The Lifer: Why the iPad 2 Left its Competition in the Dust
Posted 05/23/2011 at 2:30pm
| by Rik Myslewski
The iPad 2 didn’t blow us away as much as Apple’s first tablet in part because of its modest spec bumps. Despite that, it remains the king even as competing tablets best it in some categories. Rik Myslewski sifted through the numbers to suss out…

The tablet wars are heating up, but Apple may have already won. It’s a jungle out there, but with three-quarters of the worldwide tablet market captured, the iPad rules as the 800-pound gorilla.
Not that its competitors aren’t trying. And not that the iPad 2 has superior hardware. It doesn’t. Take display tech, for example. At 132 pixels per inch, the iPad 2’s touchscreen is less detailed than those of the Samsung Galaxy Tab, RIM BlackBerry PlayBook (both 170ppi), and Motorola Xoom (150ppi).
The iPad 2’s cameras are laughable. Its front-facing FaceTime facilitator captures images at a measly 640x480 resolution -- less than one-third of a megapixel -- and its back camera can only manage 0.92 megapixels. Compare those stats with the PlayBook’s 3MP front camera and 5MP rear camera, or the Xoom’s 2MP front and 5MP back.

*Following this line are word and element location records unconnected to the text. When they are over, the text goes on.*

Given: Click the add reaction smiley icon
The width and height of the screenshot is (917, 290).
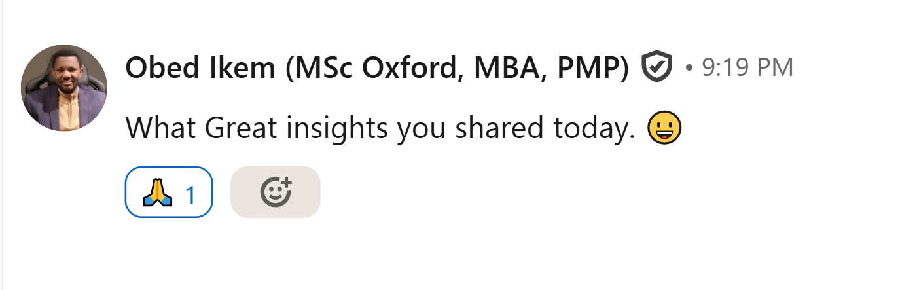Looking at the screenshot, I should [x=274, y=192].
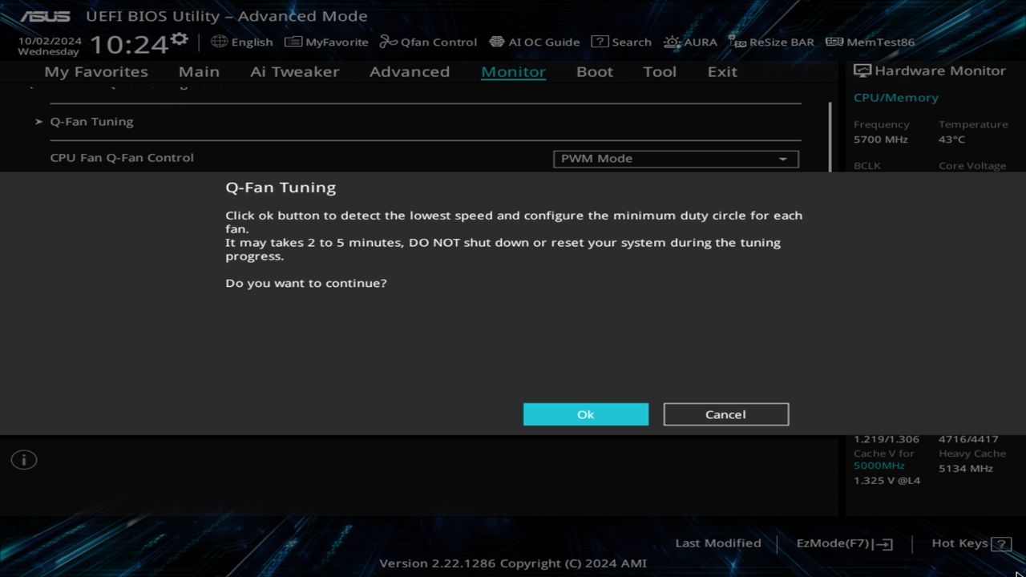1026x577 pixels.
Task: Click the scrollbar on the settings list
Action: pyautogui.click(x=832, y=136)
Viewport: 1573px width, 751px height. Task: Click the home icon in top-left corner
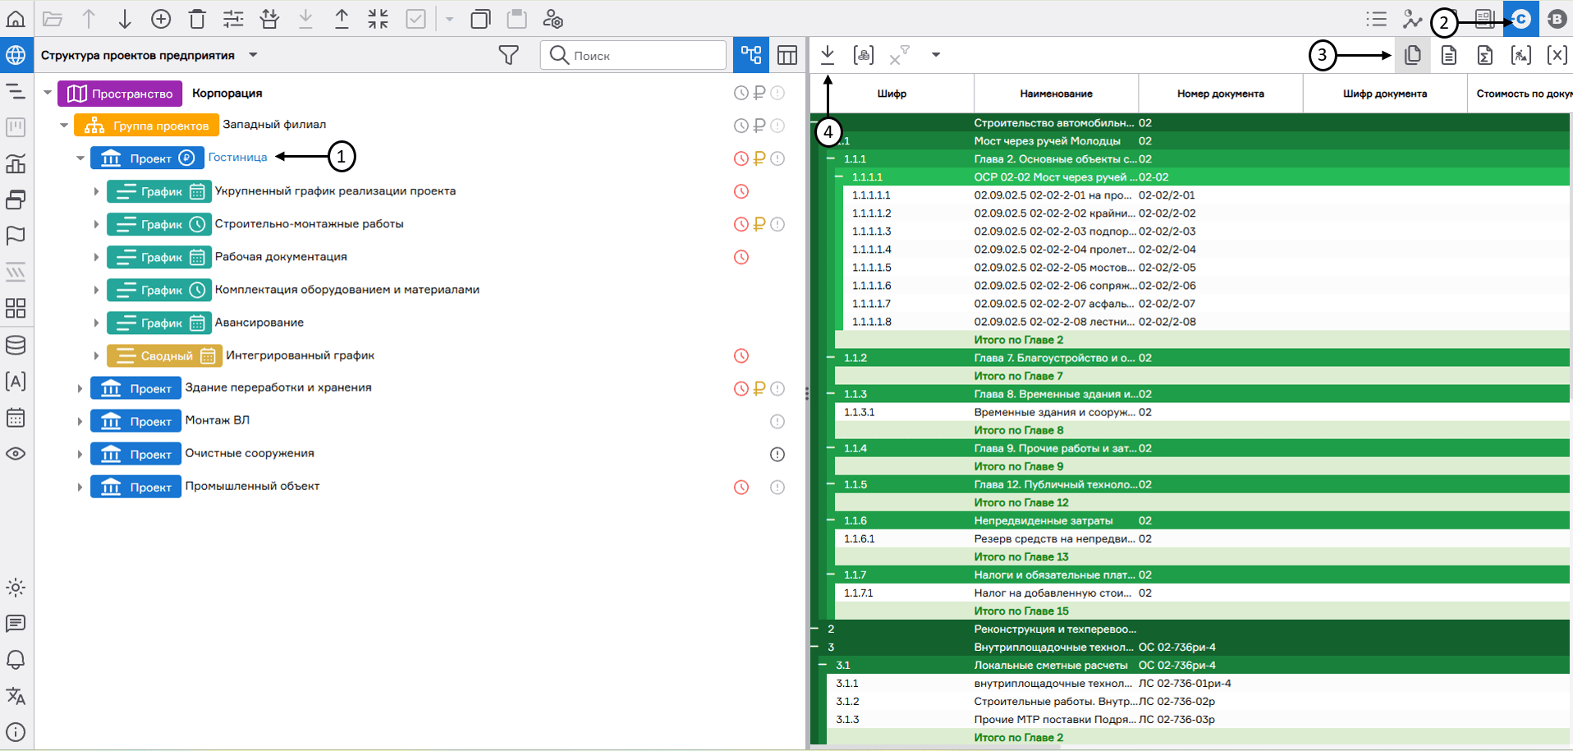pos(16,19)
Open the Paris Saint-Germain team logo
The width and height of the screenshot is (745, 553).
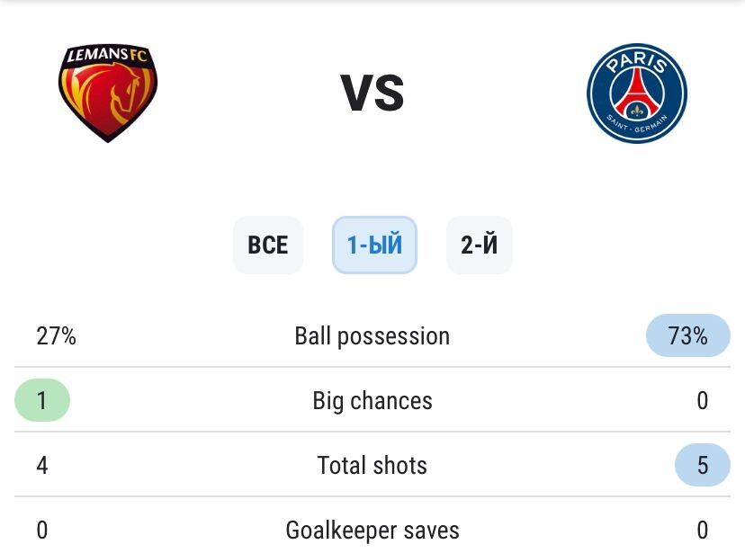pos(637,93)
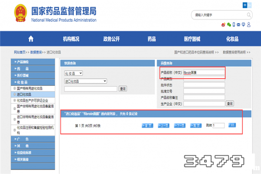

The iPad 2’s dual-core A5 processor is more in line with those of its competition. It clocks in at 1GHz, though it throttles down to the high 800MHz range when apps don’t need its full power. The dual-core processors in the Galaxy Tab, Xoom, and PlayBook are, like the A5, built around the ARM Cortex-A9 architecture (the Xoom uses Nvidia’s Tegra 2 implementation) and run at 1GHz. But the HP TouchPad outclocks them all with its dual-core 1.2GHz Qualcomm Snapdragon APQ8060 that, like the A5, packs some serious graphics chops.
Then there’s connectivity. Although Apple’s 802.11a/b/g/n Wi-Fi is shared by its competitors -- well, the Galaxy Tab and TouchPad omit 802.11a, but who really cares? -- Apple hasn’t revealed its 4G wide-area broadband plans. The Xoom will soon offer a free 4G LTE upgrade, and the PlayBook is scheduled for optional 4G WiMAX and LTE, as well as HSPA+, a.k.a. Evolved HSPA -- faster than 3G but slower than 4G.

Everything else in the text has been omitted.